▶ _Assignment_
Your copy should match the records exactly, except that no pictures appear in it.

▶ _Extracted records_
********
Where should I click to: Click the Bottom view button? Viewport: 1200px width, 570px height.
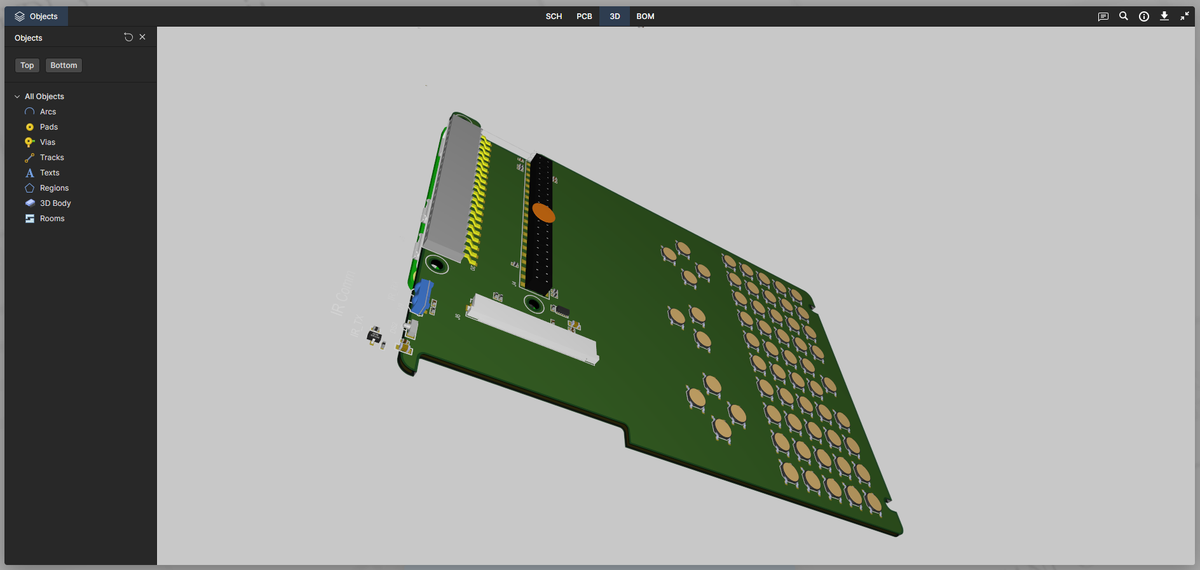coord(63,65)
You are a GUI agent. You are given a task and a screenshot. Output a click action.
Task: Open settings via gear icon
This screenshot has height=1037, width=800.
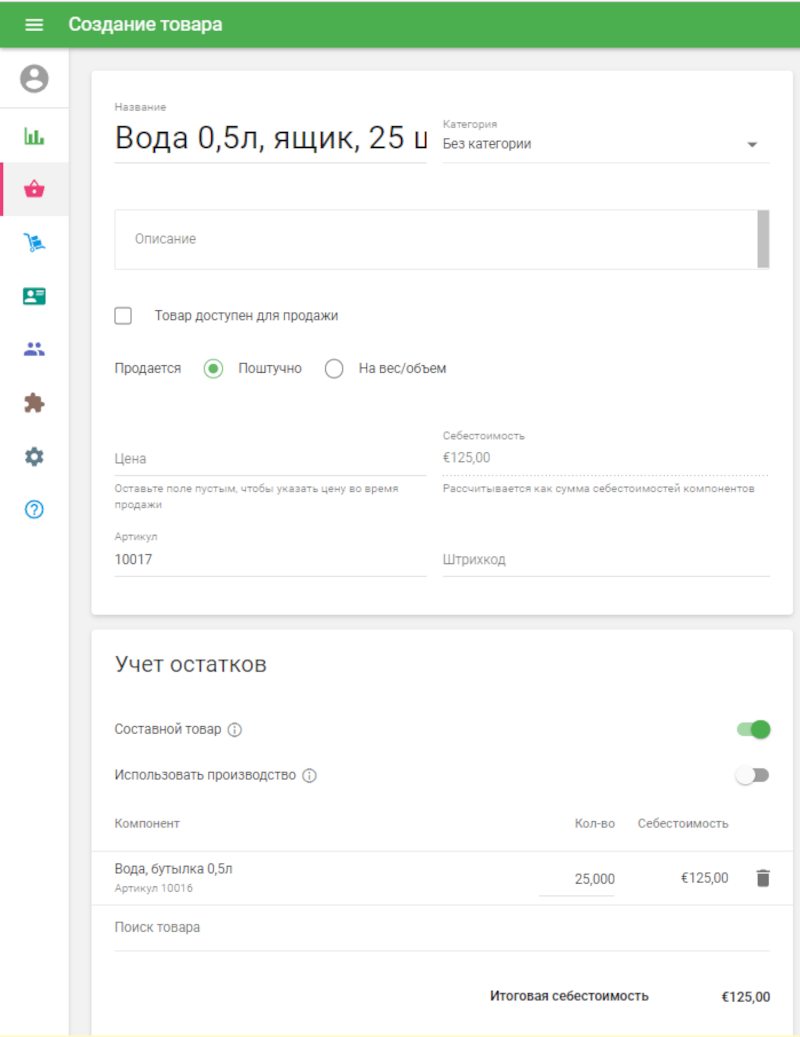[33, 456]
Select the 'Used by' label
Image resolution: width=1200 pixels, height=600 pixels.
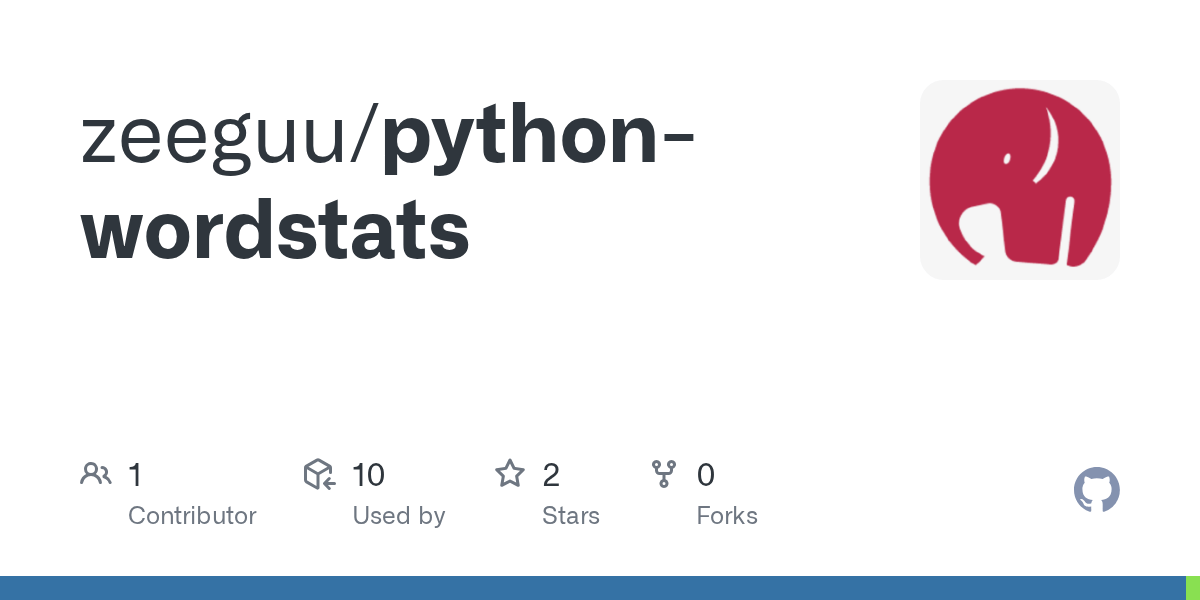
********
▶ _Solution_
Where should I click to: Click the Bottom view button? Viewport: 1200px width, 570px height.
coord(63,65)
You are a GUI agent. You are given a task and a screenshot. Output a click action.
Task: Open settings via gear icon
This screenshot has height=1037, width=800.
[33, 456]
Select the 'Used by' label
Image resolution: width=1200 pixels, height=600 pixels.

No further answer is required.